* EXCERPT
○ ○ ○ ○
When the time arrived for the judges making their mind up, only one city could be first in line to host Eurovision. It had to be Liverpool.
Of course, next year’s contest should rightfully be held in Ukraine but, following Vladimir Putin’s illegal and murderous incursion, our region jumped at the chance to throw our hat into the ring to help Eurovision 2023 rise like a phoenix.
I might be slightly biased but, let’s be honest, there is nowhere that could do justice to a spectacle like Eurovision quite like the Liverpool city region.
While we came up against stiff competition from Glasgow, who deserve more than the nil points they have received on this occasion, nowhere is more experienced or qualified, and nowhere throws a party quite like we do.
A Unesco City of Music, home of the Beatles, Gerry and the Pacemakers, the Real Thing, Cilla Black, Frankie Goes to Hollywood and Elvis Costello, through to acts like the Wombats, Circa Waves and the Mysterines today – we are the birthplace of countless artists whose music has inspired the world for generations.
○ ○ ○ ○
* ACTIVITY LIST
[1] Rewrite the paragraph of the article on Liverpool and Eurovision that begins "A Unesco City of Music" as a short bulleted list that keeps its main facts.
[2] Write a continuation of the article on Liverpool and Eurovision, beginning after its final sentence.

* GIVEN DATA
○ ○ ○ ○
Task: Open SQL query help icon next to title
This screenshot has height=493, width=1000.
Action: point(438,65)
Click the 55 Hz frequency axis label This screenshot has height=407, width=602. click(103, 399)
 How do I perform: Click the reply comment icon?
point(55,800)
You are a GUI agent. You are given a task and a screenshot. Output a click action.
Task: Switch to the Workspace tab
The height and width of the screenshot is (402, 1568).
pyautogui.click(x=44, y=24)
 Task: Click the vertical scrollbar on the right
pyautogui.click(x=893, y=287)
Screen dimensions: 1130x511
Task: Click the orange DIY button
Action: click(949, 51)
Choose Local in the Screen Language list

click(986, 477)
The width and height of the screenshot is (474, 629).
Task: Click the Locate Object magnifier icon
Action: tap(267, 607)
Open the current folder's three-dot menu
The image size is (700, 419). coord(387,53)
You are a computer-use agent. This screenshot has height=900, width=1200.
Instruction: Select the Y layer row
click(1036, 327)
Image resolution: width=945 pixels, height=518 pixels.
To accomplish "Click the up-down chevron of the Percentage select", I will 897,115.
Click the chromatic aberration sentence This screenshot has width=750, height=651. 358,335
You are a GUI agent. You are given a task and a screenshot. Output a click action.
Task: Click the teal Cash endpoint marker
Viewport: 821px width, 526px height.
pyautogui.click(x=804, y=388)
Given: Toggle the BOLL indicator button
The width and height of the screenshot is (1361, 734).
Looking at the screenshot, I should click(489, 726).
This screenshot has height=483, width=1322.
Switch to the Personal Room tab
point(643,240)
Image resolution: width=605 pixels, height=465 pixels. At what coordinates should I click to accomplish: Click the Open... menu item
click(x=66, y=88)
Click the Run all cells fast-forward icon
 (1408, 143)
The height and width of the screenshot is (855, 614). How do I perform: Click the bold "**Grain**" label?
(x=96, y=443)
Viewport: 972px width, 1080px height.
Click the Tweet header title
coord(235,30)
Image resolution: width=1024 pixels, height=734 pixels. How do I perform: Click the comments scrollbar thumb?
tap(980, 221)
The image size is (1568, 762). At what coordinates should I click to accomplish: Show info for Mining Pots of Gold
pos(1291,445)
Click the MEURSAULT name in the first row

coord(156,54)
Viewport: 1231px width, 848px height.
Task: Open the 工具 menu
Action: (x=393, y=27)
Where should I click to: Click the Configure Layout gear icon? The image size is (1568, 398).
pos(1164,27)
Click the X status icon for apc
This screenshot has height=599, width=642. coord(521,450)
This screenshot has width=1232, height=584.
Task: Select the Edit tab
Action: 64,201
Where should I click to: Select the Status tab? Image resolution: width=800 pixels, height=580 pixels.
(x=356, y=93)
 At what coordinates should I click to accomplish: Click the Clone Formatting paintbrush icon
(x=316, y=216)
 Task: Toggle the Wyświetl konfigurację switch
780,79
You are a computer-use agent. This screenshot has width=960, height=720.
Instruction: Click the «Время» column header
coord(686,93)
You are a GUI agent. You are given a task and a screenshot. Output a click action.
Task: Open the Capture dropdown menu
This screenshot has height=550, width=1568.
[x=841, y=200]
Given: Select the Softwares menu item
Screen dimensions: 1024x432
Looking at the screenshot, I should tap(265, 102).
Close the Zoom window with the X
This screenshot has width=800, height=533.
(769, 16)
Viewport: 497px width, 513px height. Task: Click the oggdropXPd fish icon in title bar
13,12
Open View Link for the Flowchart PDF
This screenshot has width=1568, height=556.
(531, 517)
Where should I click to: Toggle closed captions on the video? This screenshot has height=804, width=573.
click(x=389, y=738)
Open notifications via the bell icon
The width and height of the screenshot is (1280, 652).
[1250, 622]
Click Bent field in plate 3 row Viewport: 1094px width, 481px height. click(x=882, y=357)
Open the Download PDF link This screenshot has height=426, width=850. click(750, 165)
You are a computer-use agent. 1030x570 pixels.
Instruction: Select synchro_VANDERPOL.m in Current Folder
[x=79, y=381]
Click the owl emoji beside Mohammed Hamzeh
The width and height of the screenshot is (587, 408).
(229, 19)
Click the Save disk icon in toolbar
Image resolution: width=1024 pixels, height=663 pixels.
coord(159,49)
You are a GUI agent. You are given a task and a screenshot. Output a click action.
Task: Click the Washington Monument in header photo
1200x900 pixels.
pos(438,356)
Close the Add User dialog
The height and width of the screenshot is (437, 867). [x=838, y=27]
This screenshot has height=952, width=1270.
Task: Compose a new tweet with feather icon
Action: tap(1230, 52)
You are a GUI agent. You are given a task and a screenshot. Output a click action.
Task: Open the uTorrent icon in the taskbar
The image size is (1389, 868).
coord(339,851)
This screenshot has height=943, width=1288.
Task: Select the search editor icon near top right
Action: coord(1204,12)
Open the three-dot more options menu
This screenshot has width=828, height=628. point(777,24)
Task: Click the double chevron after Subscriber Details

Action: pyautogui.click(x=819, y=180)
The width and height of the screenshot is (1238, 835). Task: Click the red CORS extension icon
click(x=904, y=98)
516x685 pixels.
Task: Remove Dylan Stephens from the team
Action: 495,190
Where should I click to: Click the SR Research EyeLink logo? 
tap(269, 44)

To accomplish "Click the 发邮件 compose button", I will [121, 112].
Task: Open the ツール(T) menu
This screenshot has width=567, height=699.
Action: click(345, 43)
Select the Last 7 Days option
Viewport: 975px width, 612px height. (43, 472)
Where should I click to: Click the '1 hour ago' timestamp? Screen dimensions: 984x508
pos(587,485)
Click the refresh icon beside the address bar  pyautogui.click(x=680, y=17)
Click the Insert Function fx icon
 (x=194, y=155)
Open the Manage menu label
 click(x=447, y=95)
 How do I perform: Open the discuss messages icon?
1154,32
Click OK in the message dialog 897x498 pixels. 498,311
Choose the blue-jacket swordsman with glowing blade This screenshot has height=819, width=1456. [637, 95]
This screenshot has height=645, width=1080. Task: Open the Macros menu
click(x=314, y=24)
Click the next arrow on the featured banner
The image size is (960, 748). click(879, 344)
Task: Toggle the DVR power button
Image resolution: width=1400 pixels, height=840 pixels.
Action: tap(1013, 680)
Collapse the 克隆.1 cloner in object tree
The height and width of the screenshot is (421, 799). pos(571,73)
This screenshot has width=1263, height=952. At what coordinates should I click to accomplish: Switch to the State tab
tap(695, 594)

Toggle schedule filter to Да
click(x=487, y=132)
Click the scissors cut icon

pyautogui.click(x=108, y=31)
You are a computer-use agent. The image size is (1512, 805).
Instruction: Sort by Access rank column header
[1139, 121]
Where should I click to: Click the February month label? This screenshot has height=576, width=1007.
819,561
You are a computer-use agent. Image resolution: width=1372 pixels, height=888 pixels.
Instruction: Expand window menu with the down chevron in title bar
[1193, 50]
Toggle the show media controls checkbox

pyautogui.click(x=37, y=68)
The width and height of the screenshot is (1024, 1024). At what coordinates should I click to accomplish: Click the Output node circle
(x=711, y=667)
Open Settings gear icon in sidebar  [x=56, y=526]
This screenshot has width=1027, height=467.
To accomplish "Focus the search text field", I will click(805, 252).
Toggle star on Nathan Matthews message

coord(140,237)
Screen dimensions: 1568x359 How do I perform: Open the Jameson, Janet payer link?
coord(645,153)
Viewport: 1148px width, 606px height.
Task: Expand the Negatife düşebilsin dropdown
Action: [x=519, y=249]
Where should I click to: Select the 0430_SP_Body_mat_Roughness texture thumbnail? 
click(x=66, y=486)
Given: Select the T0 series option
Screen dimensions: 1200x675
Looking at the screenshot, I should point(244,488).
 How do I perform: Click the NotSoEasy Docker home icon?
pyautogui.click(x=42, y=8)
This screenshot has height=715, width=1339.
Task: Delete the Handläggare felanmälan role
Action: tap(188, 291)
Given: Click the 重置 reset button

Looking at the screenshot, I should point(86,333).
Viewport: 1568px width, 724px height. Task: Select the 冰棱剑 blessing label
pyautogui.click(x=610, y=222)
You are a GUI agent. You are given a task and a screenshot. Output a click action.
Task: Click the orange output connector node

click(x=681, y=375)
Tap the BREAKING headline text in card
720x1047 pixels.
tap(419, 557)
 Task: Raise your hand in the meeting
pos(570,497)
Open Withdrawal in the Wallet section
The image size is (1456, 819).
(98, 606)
○ ○ ○ ○
* RESULTS BY TASK
[1]
- A Unesco City of Music
- Home of the Beatles, Gerry and the Pacemakers, the Real Thing, Cilla Black, Frankie Goes to Hollywood and Elvis Costello
- Home of current acts such as the Wombats, Circa Waves and the Mysterines
- Birthplace of countless artists whose music has inspired the world for generations

[2]
It is safe to say music would not be music without Liverpool, and Liverpool would not be Liverpool without music. It is woven into the very fabric of our region’s identity. But it would be a mistake to assume that our region’s culture is limited to Merseybeat of times gone by, or the walls of our great buildings, museums and galleries. It’s our people, our stories and our history, that makes our area an international destination – nowhere does culture bigger, or better, than us.
Most importantly, though, we are committed to properly celebrating and commemorating the best of Ukraine and its culture as part of the contest. We want to put on a show that they would be proud of, and we have been working closely with Liverpool’s sister city of Odesa to ensure that this is their event as much as our own.
The most famous Eurovision winners, Abba, went on to compose The Winner Takes it All. For us, though, this is not a victory for Liverpool alone, but one that we hope will make the country and the wider international community proud.
It’s been a long time since the UK has come close to hosting Eurovision – but this couldn’t have arrived at a more important time for our region. For many in our hospitality sector, Eurovision will be a lifeboat in a sea made choppy by Brexit and the pandemic.
Eurovision offers us the chance to electrify our recovery and turn it into new growth, opening up what I believe to be the best region in the world to a whole new audience, many of whom will return time and time again.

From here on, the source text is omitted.